Thursday, November 14, 2019

The Joy of Quitting



By David Nemeth

Americans don't quit enough, a writer may have told me. It might have been, "Americans don't like quitting," I am unsure of the exact quote since bourbon was involved. This all came right after they mentioned they had trunked a book they'd been writing for three years. Yeah, I know this is not that surprising in the writing world, but I was still taken back given this writer's incredible work.

Crime fiction is filled with perseverance stories: the owner of a yarn store who doggedly solves murders in her sleepy seaside town or that plucky housewife who'll solve a childhood murder of one of her friends on the twentieth anniversary of the crime. Whether it's Hieronymous Bosch or Nancy Drew, it is drilled into us that only quitters quit.

But when you're stuck in a situation you can't stand, you come to realize this Horatio Alger perseverance ideal is bullshit and when you learn that Alger was a child molester that puts a bow on it. Screw it, quit.

Don't fear the quitting. Whether you give up on writing a book or working on a relationship, quitting frees you to do other things, things you may enjoy. You can come up with dozen of reasons on why you can't quit, but in the end, these are lame-ass excuses. Learn to quit.  How many of us can't even quit a TV series they are binging? We watch it through to the flaccid end. Yeah, I'm looking at you "Dexter".

In many ways, I am worse when reading books regarding this "not quitting" thing; the compulsion to finish is overwhelming even among the stench of clichés, imbecile plot devices, and, honestly, bad-fucking writing. We've learned to tolerate crap as the alphabet police shows and the war-porn that spills onto our movie theatre screens every summer help keep us in a perpetual state of numbness while keeping Comcast and Disney's pockets stuffed with cash.

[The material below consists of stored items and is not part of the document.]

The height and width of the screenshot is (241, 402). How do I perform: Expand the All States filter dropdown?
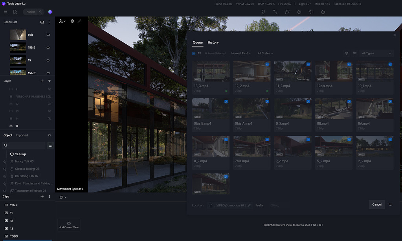(x=265, y=53)
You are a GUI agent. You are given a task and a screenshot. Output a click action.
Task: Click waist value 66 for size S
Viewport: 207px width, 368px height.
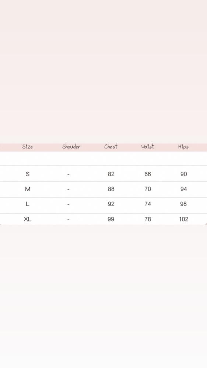coord(148,174)
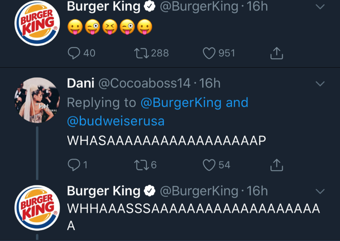This screenshot has height=241, width=340.
Task: Open Dani's display name profile
Action: (x=81, y=83)
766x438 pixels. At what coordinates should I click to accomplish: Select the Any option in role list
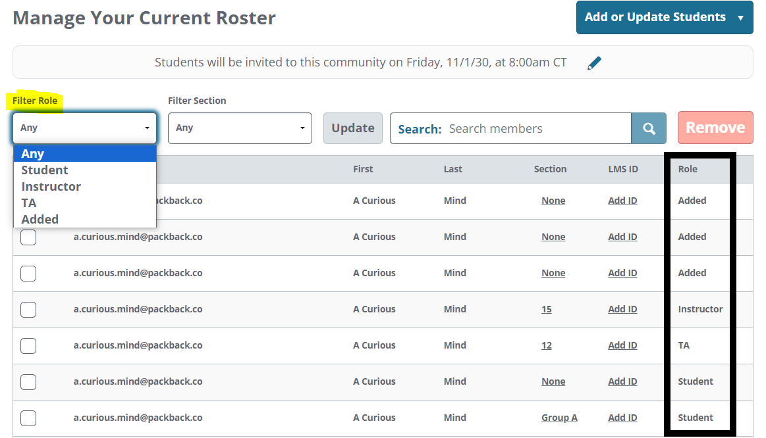click(33, 153)
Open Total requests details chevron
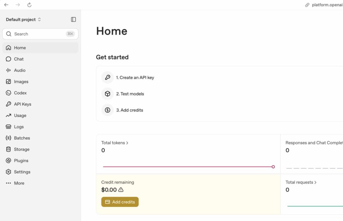This screenshot has width=343, height=221. 315,182
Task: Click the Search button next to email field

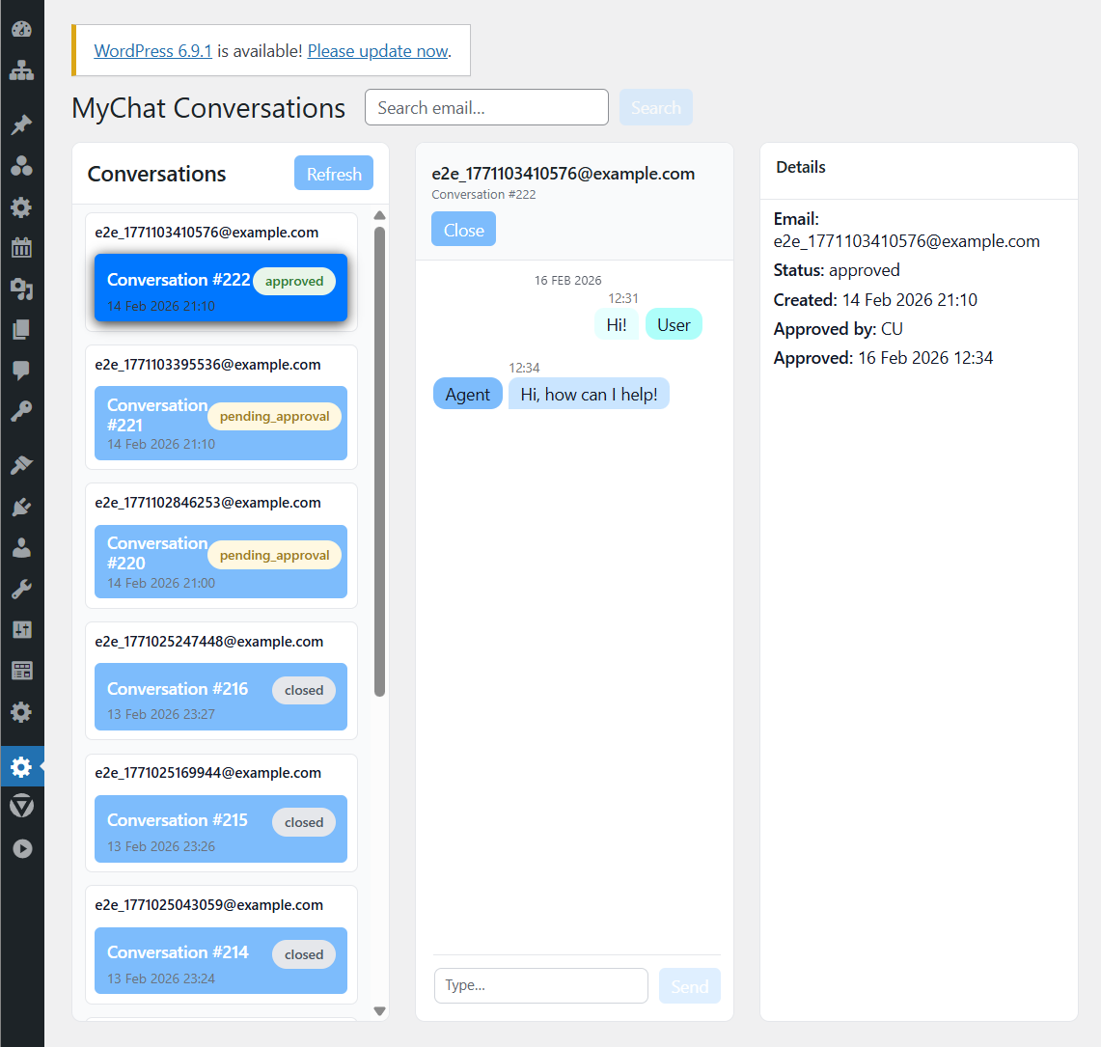Action: (x=655, y=107)
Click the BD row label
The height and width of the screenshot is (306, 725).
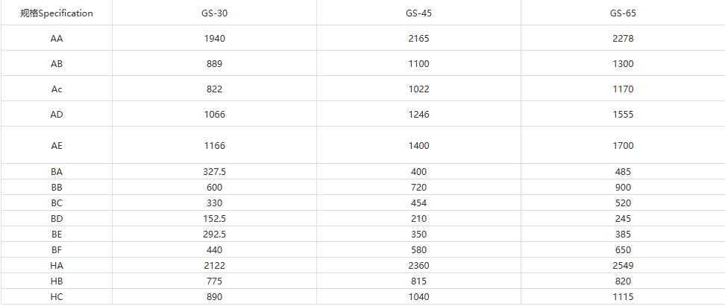pyautogui.click(x=57, y=218)
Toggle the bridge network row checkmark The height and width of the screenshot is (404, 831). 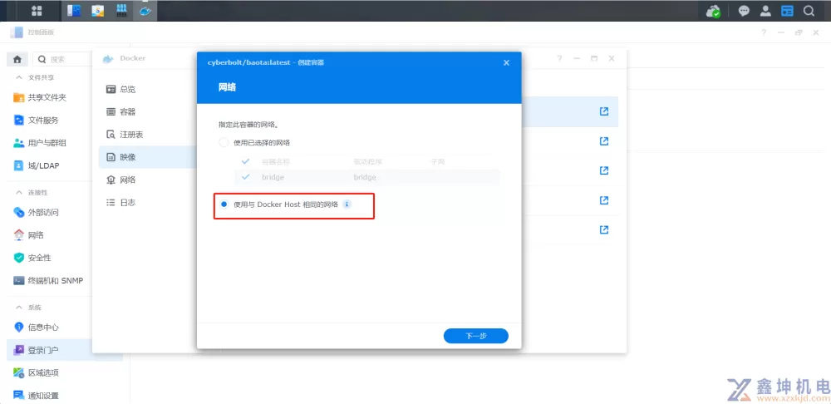245,177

Put down that badly-written book your reading, turn off that TV show that tells you when to laugh, and, for God's sake, listen to Martin Scorsese.

2 comments:

Anonymous said...

But if you love something or someone: NEVER. GIVE. UP.

Audrey Shaffer said...

I give a book 1/3. If I'm not connected in that amount of pages, I quit without a qualm. There are too many books in the world to waste precious reading time on something that doesn't engage me.